Type: Package
Title: Geometric Analysis of Configurations in High-Dimensional Spaces
Version: 0.1.0
Description: Tools for analysing the geometry of configurations in high-dimensional spaces using the Average Membership Degree (AMD) framework and synthetic configuration generation. The package supports a domain-agnostic approach to studying the shape, dispersion, and internal structure of point clouds, with applications across biological and ecological datasets, including those derived from deep-time records. The AMD framework builds on the idea that strongly coupled systems may occupy a limited set of recurrent regimes in state space, producing high-occupancy regions separated by sparsely populated transitional configurations. The package focuses on detecting these concentration patterns and quantifying their geometric definition without assuming any underlying dynamical model. It provides AMD curve computation, cluster assignment, and sigma-equivalent estimation, together with S3 methods for plotting, printing, and summarising AMD and sigma-equivalent objects. Mendoza (2025) https://mmendoza1967.github.io/AMDconfigurations/.
License: MIT + file LICENSE
URL: https://github.com/mmendoza1967/AMDconfigurations, https://mmendoza1967.github.io/AMDconfigurations/
BugReports: https://github.com/mmendoza1967/AMDconfigurations/issues
Encoding: UTF-8
RoxygenNote: 7.3.3
Depends: R (≥ 4.1)
Imports: e1071, stats
Suggests: testthat (≥ 3.0.0), knitr, rmarkdown, pkgdown
VignetteBuilder: knitr
Config/testthat/edition: 3
NeedsCompilation: no
Packaged: 2026-03-12 04:30:56 UTC; Manuel Mendoza
Author: Manuel Mendoza ORCID iD [aut, cre]
Maintainer: Manuel Mendoza <mmendoza@mncn.csic.es>
Repository: CRAN
Date/Publication: 2026-03-17 18:10:03 UTC

Ecological dataset used in the example

Description

The dataset Fulldata contains the ecological data used in the example script inst/examples/example_ecology.R. It is included in the package to provide a complete reproducible workflow for the ecological case study.

Usage

data("Fulldata")

Format

A data frame with multiple variables (see example script for details).

Source

Internal dataset prepared by the authors.

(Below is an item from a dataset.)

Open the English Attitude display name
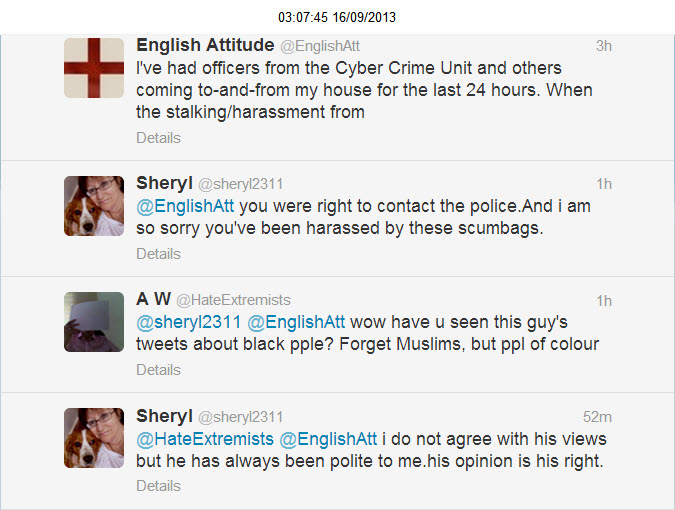The height and width of the screenshot is (510, 675). [x=205, y=45]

Reduced transcriptomic dataset (1000 variables)

Description

This dataset contains the 1000 variables with highest variance from the original transcriptomic dataset used in the AMDconfigurations package.

Usage

data("Transcdata_small")

Format

A numeric matrix with 933 rows and 1000 columns.

Details

The full cleaned dataset (~58,000 variables) is available at Zenodo (DOI: https://doi.org/10.5281/zenodo.18604443).

Source

Original dataset cleaned and processed by the authors.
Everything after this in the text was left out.